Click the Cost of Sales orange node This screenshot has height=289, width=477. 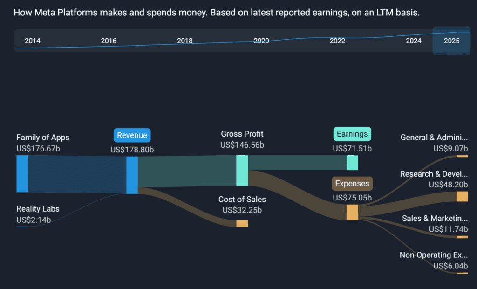coord(242,224)
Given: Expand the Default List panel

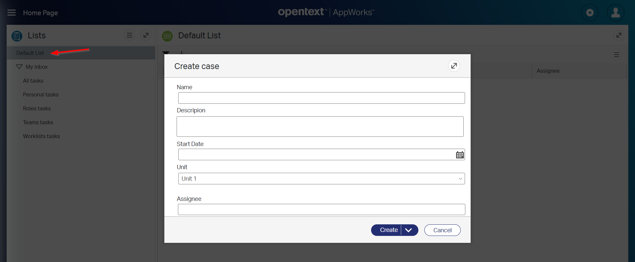Looking at the screenshot, I should [618, 35].
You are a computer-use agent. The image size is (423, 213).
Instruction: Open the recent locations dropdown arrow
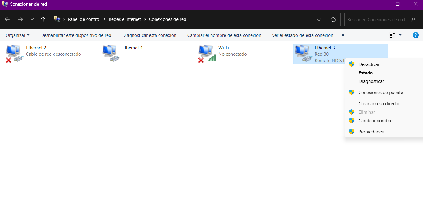32,19
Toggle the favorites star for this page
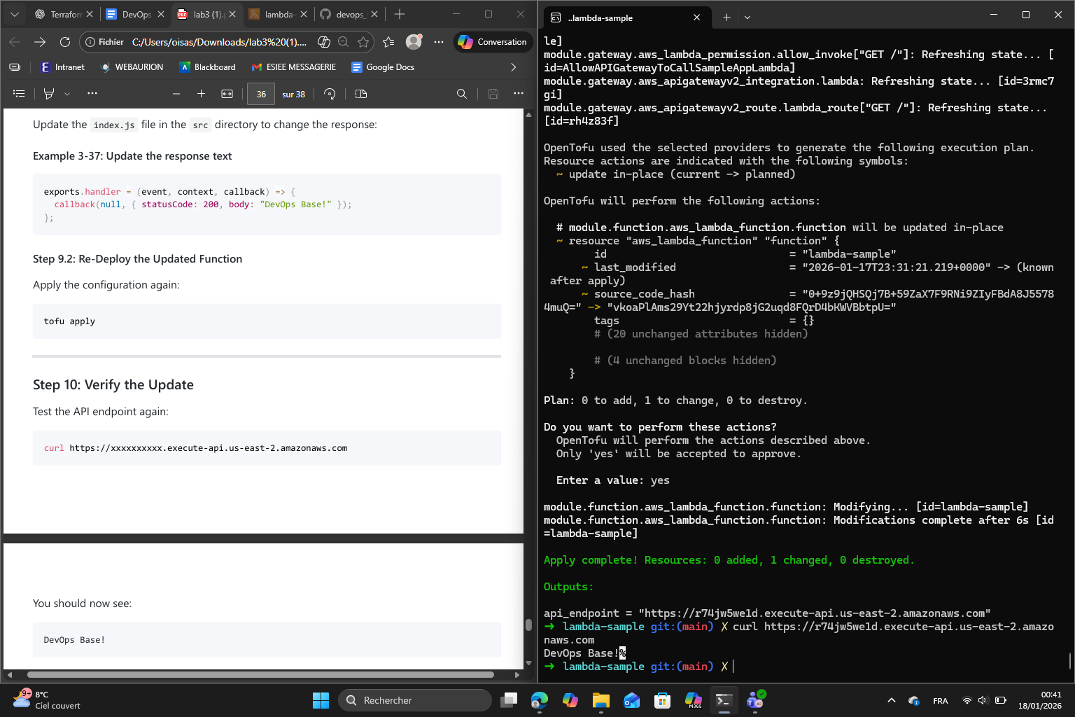The width and height of the screenshot is (1075, 717). [x=364, y=42]
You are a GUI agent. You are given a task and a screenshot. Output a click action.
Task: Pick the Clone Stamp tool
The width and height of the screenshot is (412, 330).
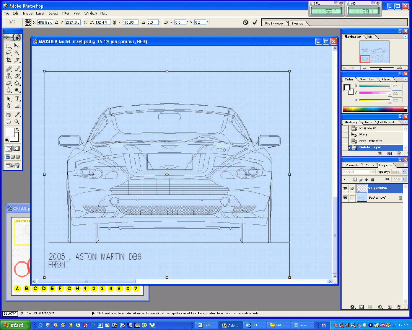[8, 76]
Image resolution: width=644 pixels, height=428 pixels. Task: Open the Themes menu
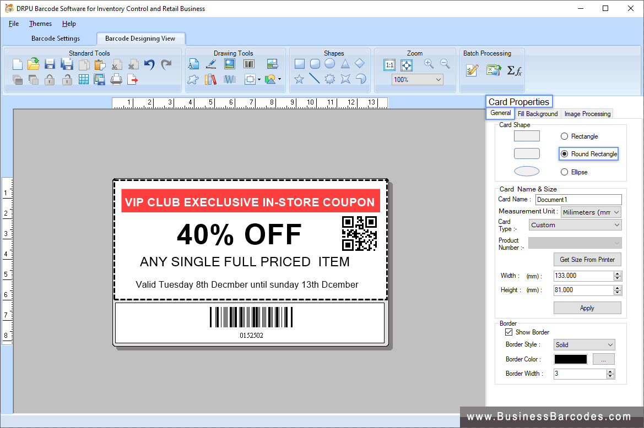pyautogui.click(x=40, y=24)
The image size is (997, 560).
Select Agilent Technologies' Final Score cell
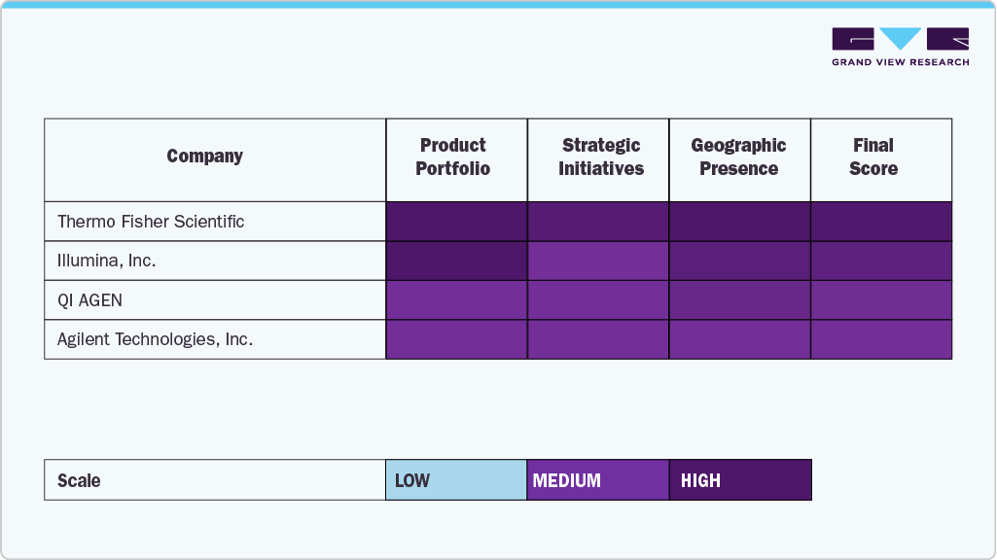pos(880,339)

What to do => Return, word for word, the lines of the material from the one containing "You are a GUI" through the end of the material, both included. Omit the pictures.

Answer to this exercise =>
You are a GUI agent. You are given a task and a screenshot. Output a click action.
Task: Pick the Clone Stamp tool
The width and height of the screenshot is (412, 330).
[8, 76]
Image resolution: width=644 pixels, height=428 pixels. Task: Open the Themes menu
pyautogui.click(x=40, y=24)
The image size is (997, 560).
Select Agilent Technologies' Final Score cell
pos(880,339)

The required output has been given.